Anomalies are ubiquitous features in quantum field theories. They can ruin the consistency of such theories and put significant restrictions on their viability, especially in dimensions higher than four. Global gauge and gravitational anomalies are to date, one of the scant powerful and probing tools available to physicists in the pursuit of uniqueness.

This monograph is one of the very few that specializes in the study of global anomalies in quantum field theories. A discussion of various issues associated to three dimensional physics - the Chern-Simons-Witten theories - widen the scope of this book. Topics discussed here comprises: the ongoing quest for three-manifolds invariant, the role of the mapping class groups in (a) the detection and cancellation of global anomalies, (b) formulating three-manifolds invariant; the geometric quantization of Chern-Simons-Witten theories; deformation quantization; study of chiral and gravitational anomalies; anomalies and the Atiyah-Patodi-Singer Index theorem; exotic spheres; global gravitational anomalies in some six and ten dimensional supergravity and superstring theories, with an additional case study of Witten SU(2) Global Gauge Anomalies.

In addition, five chapters lay out the mathematical basis for a thorough use of the topics above.
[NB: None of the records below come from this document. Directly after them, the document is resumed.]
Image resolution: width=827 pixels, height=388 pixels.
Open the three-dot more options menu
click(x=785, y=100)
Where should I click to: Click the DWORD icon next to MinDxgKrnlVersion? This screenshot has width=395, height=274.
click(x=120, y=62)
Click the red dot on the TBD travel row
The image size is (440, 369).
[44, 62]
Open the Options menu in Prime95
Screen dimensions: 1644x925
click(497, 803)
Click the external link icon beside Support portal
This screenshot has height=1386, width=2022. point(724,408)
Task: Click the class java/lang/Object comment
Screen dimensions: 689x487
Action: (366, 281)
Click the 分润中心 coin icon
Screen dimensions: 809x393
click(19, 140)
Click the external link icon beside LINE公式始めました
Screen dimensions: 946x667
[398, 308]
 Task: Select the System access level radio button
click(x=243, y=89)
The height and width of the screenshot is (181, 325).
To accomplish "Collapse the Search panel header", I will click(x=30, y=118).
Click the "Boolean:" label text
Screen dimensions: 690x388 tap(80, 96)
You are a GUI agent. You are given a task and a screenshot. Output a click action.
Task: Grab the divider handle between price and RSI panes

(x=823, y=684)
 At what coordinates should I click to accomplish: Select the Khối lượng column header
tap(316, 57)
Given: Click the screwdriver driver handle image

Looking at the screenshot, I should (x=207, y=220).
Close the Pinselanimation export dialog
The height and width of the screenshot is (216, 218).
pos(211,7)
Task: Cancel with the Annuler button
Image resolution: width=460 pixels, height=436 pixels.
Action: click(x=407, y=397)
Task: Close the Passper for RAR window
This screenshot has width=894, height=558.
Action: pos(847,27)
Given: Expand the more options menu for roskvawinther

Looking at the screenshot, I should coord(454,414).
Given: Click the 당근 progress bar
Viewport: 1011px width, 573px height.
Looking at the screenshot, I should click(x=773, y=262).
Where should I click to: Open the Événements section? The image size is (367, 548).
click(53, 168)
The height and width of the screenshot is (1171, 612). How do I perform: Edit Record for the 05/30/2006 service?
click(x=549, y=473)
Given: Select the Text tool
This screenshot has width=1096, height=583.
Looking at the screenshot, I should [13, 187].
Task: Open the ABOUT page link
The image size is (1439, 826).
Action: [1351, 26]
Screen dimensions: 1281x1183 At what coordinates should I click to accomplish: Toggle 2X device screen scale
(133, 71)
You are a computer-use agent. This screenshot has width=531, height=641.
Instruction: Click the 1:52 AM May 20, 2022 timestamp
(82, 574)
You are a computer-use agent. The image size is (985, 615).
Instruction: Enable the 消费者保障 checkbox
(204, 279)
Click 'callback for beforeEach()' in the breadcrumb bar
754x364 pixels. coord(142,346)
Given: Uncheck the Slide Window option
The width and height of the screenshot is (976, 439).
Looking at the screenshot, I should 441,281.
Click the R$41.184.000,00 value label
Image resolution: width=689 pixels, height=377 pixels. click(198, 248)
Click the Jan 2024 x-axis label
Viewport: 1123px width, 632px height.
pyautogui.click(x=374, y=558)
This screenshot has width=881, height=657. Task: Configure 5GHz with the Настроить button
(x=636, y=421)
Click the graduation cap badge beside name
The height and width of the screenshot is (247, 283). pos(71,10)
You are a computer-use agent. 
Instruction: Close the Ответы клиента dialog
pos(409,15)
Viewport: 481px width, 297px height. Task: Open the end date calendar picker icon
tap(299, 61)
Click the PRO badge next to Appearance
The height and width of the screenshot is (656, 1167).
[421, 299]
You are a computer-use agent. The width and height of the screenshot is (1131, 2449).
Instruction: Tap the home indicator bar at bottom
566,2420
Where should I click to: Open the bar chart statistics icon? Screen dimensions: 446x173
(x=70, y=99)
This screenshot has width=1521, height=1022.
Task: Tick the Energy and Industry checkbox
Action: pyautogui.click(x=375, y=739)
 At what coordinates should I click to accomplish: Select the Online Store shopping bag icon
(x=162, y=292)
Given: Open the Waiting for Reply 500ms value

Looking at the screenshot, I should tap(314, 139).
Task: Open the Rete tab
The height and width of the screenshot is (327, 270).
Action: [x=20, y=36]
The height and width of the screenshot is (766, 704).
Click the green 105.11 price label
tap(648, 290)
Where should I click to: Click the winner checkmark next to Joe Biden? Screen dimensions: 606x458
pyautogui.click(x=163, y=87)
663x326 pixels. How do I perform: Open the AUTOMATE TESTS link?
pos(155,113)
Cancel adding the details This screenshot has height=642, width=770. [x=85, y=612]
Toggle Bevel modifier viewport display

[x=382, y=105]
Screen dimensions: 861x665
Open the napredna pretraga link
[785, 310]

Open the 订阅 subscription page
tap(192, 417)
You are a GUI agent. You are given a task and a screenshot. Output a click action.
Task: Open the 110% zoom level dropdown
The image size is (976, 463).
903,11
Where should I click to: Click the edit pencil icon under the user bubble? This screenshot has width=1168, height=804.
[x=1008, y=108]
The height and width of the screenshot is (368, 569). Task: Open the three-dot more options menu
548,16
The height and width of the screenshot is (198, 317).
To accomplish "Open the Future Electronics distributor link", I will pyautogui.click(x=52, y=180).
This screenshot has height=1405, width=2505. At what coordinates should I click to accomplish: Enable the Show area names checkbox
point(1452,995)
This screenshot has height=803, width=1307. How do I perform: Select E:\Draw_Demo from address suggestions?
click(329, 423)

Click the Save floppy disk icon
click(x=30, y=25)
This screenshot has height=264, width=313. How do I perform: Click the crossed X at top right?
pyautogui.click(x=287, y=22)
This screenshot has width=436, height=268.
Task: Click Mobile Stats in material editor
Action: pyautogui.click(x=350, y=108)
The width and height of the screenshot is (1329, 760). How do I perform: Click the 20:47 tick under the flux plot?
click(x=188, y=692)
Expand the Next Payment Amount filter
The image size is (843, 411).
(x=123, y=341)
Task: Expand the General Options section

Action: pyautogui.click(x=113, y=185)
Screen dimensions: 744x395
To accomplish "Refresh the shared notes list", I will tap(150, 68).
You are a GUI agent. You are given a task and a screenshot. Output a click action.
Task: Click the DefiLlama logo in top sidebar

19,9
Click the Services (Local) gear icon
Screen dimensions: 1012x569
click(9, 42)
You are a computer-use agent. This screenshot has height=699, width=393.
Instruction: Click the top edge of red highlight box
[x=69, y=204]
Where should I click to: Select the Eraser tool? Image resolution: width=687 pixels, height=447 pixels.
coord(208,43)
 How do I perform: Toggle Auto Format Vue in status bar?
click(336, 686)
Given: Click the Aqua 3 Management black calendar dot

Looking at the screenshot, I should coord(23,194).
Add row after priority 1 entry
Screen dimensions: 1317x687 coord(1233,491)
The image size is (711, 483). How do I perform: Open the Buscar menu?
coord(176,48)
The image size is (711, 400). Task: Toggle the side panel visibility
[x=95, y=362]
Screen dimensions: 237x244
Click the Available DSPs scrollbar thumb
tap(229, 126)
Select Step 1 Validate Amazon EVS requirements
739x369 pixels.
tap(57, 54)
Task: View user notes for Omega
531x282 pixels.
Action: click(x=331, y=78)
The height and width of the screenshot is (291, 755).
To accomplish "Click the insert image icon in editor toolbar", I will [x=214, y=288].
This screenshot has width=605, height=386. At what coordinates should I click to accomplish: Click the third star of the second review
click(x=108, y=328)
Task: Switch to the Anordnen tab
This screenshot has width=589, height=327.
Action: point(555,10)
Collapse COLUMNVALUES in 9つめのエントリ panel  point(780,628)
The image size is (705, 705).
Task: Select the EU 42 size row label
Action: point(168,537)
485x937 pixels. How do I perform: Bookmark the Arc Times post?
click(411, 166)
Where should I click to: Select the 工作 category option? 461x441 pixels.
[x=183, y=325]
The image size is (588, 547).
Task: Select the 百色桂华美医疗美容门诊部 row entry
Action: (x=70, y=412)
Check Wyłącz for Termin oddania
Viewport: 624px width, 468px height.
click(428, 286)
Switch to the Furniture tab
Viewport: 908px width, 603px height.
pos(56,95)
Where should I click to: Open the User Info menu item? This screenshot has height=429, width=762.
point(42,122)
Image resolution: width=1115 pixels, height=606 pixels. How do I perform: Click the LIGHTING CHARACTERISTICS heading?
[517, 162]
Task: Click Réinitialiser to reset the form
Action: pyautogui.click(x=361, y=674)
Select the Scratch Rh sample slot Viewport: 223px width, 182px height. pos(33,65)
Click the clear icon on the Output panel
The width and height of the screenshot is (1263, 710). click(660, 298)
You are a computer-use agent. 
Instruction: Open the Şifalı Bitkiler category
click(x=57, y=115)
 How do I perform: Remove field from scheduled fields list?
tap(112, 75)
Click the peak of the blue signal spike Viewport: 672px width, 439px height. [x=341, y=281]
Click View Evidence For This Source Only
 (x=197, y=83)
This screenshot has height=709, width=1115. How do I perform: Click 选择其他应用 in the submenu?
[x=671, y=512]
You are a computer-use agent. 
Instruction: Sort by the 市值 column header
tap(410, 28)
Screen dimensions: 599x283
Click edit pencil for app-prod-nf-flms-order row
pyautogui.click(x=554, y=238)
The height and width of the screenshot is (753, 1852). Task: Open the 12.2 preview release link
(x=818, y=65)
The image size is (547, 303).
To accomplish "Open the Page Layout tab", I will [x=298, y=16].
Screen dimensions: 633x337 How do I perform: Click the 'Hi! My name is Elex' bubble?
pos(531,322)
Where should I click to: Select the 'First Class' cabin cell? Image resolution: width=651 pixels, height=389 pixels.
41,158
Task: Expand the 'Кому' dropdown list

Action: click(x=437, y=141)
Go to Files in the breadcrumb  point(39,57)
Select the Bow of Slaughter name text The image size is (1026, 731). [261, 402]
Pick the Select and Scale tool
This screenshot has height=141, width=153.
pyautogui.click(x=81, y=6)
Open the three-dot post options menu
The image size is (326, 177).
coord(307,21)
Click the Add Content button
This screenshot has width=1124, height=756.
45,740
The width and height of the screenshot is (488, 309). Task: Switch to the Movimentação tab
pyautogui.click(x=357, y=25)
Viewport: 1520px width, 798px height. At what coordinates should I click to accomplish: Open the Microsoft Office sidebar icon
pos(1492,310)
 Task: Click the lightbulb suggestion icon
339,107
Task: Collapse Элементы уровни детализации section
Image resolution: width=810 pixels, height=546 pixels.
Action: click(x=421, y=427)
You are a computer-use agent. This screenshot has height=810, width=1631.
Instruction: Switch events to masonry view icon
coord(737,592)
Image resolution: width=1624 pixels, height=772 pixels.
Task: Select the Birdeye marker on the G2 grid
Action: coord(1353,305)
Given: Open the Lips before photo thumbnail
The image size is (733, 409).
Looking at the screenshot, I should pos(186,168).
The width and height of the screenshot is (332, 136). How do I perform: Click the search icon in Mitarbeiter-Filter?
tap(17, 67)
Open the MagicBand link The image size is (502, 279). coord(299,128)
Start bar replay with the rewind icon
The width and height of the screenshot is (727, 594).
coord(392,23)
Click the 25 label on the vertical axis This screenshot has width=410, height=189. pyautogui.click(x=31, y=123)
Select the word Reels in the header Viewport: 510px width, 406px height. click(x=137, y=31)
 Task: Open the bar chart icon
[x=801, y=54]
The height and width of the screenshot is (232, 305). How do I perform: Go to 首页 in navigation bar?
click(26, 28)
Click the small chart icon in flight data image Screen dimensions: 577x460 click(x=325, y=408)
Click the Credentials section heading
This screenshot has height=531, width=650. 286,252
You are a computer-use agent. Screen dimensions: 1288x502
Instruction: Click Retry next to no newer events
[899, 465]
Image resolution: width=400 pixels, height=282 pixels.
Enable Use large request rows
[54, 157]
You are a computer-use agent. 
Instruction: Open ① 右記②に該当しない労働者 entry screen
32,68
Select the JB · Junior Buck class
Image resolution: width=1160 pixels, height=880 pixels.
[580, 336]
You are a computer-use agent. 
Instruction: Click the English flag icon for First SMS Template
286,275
One chapter focuses on the relationship between Teichmuller spaces, moduli spaces and mapping class groups. Another chapter is devoted to mapping class groups and arithmetic groups. Gauge theories on Riemann surfaces are studies in well over two chapters, the first one centered on the theory of bundles and the second on connections.

Many readers will find this a useful book, especially theoretical physicists and mathematicians. The material presented here will be of interest to both the experts who will find complete, detailed and precise descriptions of important topics of current interest in mathematical physics, and to students and newcomers to the field, who will appreciate the vast amount of information provided here, especially on global anomalies.

Customer Reviews:

A good overview.......2003-04-05

It is now a tautology that physics and mathematics are intertwined to a degree that goes far beyond saying merely that physics makes use of various results in mathematics. The latter has been going on ever since people have been doing physics. Now though ideas from physics have been finding applications in mathematics, and many exciting results in mathematics have appeared in the last twenty years due to this. This book is a brief overview of some of these at the time of publication, which is called 'topological quantum field theory' or 'quantum topology'.

The author introduces chapter 1 as a quest for obtaining invariants of 3-manifolds. Noting that the Euler characteristic is zero for all closed 3-manifolds, he then looks at hyperbolic 3-manifolds, and studies the volume-, Chern-Simons-, and the eta-invariants of these. The volume invariant is not fine enough as there exist non-homeomorphic hyperbolic 3-manifolds with equal volumes. The Chern-Simons invariant is the integral of the pullback of a 3-form on the (oriented) frame bundle of the manifold. The author quotes, but does not prove the Meyerhoff-Ruberman theorem, which gives criteria under which hyperbolic 3-manifolds with equal volumes have different Chern-Simons invariants. The eta-invariant involves eigenvalues of the Laplace operator and is given by the Atiyah-Patodi-Singer formula. There exists hyperbolic 3-manifolds with equal Chern-Simons invariants but different eta-invariants, but the author does not discuss examples. The author then summarizes briefly the quantum field-theoretic formulation of the Chern-Simons invariant, which, because of the problems with a rigorous foundation for functional integration, gives readers their first taste of 'physical mathematics'. He also discusses briefly the 'mutant' manifolds which are not distinguishable by any of these invariants, and conjectures that a more in-depth understanding of the 3-D mapping class group will allow finer invariants.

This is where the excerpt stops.